ArgoCD with dynamic HNC namespaces¶
- Status: accepted
- Deciders: product owner, DX, GoTo
- Date: 2023-05-23
Context and Problem Statement¶
Argo CD cannot create HNC namespaces and deploy services into them. Our current Argo offering is a namespaced installation where a CronJob patches the cluster secret with the list of managed Namespaces every minute. An issue occurs when an Application Developer tries to create an Application which also includes a Namespace. As the new not yet created/patched to the cluster secret namespace is not managed, Argo CD fails at the comparison stage.

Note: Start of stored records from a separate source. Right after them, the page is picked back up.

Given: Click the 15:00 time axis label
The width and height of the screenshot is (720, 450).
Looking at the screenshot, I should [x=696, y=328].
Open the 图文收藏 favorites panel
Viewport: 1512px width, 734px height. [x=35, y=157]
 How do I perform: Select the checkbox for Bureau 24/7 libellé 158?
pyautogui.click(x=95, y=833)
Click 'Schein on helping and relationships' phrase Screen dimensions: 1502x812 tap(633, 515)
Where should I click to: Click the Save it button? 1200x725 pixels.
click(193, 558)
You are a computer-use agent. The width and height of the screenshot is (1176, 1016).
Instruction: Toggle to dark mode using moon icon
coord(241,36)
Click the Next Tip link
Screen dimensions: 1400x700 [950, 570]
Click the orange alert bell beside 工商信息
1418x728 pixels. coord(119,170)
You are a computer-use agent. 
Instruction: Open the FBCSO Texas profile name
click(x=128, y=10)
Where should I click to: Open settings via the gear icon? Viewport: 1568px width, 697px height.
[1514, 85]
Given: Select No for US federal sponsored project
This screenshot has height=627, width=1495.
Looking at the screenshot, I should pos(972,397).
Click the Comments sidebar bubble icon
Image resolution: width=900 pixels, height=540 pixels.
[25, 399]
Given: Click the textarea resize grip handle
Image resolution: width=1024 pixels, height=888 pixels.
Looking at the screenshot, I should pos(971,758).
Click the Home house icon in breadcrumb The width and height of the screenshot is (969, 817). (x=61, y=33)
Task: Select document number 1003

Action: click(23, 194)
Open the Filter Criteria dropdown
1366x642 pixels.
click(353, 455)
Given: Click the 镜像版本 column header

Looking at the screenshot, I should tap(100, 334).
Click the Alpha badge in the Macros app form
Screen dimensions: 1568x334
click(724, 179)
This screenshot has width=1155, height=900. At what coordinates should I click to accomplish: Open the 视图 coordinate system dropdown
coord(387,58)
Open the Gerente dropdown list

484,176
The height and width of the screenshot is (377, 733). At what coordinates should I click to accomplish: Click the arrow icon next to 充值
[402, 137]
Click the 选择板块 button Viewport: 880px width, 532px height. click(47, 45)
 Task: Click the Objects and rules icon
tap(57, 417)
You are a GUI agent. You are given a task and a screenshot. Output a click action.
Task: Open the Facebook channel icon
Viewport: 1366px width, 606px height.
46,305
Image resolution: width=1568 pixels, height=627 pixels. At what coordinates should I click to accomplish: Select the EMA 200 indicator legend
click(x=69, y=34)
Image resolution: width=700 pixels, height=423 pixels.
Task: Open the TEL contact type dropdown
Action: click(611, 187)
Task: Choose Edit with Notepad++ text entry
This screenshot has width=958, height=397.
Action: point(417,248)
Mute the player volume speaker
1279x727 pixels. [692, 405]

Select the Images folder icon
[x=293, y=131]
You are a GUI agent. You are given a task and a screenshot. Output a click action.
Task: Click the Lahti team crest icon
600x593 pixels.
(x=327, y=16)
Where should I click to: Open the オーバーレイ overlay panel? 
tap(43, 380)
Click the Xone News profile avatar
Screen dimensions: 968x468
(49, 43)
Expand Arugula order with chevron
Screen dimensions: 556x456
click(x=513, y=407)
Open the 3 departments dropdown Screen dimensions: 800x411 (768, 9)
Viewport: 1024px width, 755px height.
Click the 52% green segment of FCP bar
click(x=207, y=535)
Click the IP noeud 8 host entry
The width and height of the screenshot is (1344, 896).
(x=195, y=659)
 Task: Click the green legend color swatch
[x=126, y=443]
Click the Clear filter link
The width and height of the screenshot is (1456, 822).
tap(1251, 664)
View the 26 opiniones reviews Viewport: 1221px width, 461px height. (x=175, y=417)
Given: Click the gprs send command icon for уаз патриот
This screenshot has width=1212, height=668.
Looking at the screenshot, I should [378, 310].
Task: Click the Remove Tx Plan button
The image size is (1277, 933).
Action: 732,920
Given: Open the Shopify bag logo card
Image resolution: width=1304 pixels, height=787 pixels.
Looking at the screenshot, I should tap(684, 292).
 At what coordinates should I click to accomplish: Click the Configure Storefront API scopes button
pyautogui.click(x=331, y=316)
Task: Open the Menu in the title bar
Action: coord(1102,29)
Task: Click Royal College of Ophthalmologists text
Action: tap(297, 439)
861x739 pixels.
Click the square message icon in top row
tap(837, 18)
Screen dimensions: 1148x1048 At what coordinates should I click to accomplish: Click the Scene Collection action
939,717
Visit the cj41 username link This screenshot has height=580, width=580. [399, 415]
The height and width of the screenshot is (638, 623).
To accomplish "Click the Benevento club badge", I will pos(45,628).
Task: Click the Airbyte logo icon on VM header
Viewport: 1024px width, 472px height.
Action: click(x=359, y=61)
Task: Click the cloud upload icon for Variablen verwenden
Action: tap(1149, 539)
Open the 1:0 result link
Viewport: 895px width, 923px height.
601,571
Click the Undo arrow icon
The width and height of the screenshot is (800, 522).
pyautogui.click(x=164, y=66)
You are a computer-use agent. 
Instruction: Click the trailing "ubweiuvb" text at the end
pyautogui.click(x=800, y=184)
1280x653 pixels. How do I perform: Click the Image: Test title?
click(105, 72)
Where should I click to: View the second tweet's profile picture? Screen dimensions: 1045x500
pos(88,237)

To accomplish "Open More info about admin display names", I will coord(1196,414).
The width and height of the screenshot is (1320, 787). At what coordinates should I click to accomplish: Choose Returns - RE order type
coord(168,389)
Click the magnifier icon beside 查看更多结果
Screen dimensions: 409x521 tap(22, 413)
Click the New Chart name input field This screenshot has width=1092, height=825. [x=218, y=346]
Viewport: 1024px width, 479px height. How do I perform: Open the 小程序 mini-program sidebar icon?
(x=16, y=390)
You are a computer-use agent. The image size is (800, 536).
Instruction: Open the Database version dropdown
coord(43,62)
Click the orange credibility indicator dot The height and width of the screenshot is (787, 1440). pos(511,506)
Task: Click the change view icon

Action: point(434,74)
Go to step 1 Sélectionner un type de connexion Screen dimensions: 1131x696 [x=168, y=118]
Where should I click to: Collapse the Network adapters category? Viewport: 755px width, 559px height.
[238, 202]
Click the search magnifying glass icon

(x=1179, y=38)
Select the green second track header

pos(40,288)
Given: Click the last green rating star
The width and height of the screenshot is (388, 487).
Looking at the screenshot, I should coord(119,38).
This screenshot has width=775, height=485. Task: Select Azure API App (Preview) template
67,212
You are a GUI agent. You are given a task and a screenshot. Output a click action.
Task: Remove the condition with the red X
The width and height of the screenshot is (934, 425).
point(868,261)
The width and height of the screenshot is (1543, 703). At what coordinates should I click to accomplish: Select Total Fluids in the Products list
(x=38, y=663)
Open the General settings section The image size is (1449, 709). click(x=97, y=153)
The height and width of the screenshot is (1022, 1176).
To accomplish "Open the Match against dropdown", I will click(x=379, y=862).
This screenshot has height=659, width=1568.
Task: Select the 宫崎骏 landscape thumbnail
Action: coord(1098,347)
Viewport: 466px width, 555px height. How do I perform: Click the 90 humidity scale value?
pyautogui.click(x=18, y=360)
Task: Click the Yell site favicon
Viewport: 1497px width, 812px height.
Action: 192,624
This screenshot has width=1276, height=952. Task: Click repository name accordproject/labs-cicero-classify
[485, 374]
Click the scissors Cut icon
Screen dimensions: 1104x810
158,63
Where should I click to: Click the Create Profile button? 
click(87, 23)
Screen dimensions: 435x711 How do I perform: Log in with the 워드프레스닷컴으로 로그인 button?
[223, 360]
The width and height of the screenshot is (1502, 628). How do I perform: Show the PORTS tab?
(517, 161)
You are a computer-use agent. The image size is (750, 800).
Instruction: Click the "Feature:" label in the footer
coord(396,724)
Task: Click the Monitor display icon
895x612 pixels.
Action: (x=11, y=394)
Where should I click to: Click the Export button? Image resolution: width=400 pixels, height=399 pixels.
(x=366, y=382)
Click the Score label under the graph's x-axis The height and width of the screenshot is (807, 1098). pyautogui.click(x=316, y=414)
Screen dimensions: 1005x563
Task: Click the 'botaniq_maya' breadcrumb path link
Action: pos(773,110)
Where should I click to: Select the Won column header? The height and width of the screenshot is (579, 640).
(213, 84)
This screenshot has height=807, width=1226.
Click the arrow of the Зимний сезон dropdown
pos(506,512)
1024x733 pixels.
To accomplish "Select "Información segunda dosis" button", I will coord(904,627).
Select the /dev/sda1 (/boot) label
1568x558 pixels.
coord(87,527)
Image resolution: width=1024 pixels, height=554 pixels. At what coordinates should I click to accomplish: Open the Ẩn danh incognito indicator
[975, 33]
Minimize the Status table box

Currently, upstream ArgoCD is unaware of HNC resources, and does not give subnamespaces the needed precedence, read more here. The cluster secret that takes a list of managed namespaces, does not take a regular expression, so it is hard for Application Developers to create namespaces as part of an Application.
So, do we want to let Application Developer create and delete subnamespaces dynamically via Argo CD? If yes, how?
Decision Drivers ¶
- We want to maintain platform security and stability.
- We want to find a solution which is scalable and minimizes Platform Administrator burden.
- We want to best serve our Application Developers.
- We want to make the operator life easier.
Considered Options¶
-
Wait for the Argo Project to integrate better with HNC and ask customers to only create subnamespaces manually until this is fixed upstream.
- Good, because we are inline with how upstream Argo is built.
- Bad, because this will not give customers a smooth GitOps experience.
- Bad, because it makes it hard to use ApplicationSets to dynamically create Applications on new namespaces.
-
Use OPA to restrict operations on our namespaces and give customers the ability to create/delete namespaces?
- Bad, because giving Application developers access to create/delete namespaces has been a no-go since the beginning of Compliant Kubernetes for various security reasons.
- Bad, because building OPA policies to restrict operations on namespaces, would takes away from how community does things and makes it hard for us to pivot to new big changes in the future.
-
To deploy all the Applications into one big namespace.
- Bad, because proposing developers to deploy different versions of their components within the same namespace goes against the goal of achieving separation and isolation through namespaces.
-
Sync Waves and Phases.
- We investigated this, but found that sync waves are not a solution in this case, as the reconciliation is failing at the comparison stage which happens before sync waves are executed.
-
Test to see if ArgoCD accepts regex in cluster secret.
- We investigated this, but found that the secret does not accept wildcards or regex. See the open issue here.
-
Setup Argo CD cluster-wide installation.
- Bad, because cluster-wide installation would give Argo a lot of permissions and right now, there is no good solution to stop Argo from deploying applications into our system namespaces such as Falco, gatekeeper-system, etc., assuming that one needs to use a wildcard as destinations in ArgoCD projects.
- Bad, because even if Argo CD is installed cluster-wide, When ArgoCD syncs by kind, it does not prioritize subnamespaces first. See here.
- Bad, because this would also require us to build a lot of OPA policies and later makes it hard to pivot to new ways.
Decision Outcome¶
The decision is to let the Argo CD project adopt practices around HNC. Until then:
- Application Developers need to create subnamespaces manually and deploy applications into it.
- Application Developers cannot template the namespace as a value in their manifests.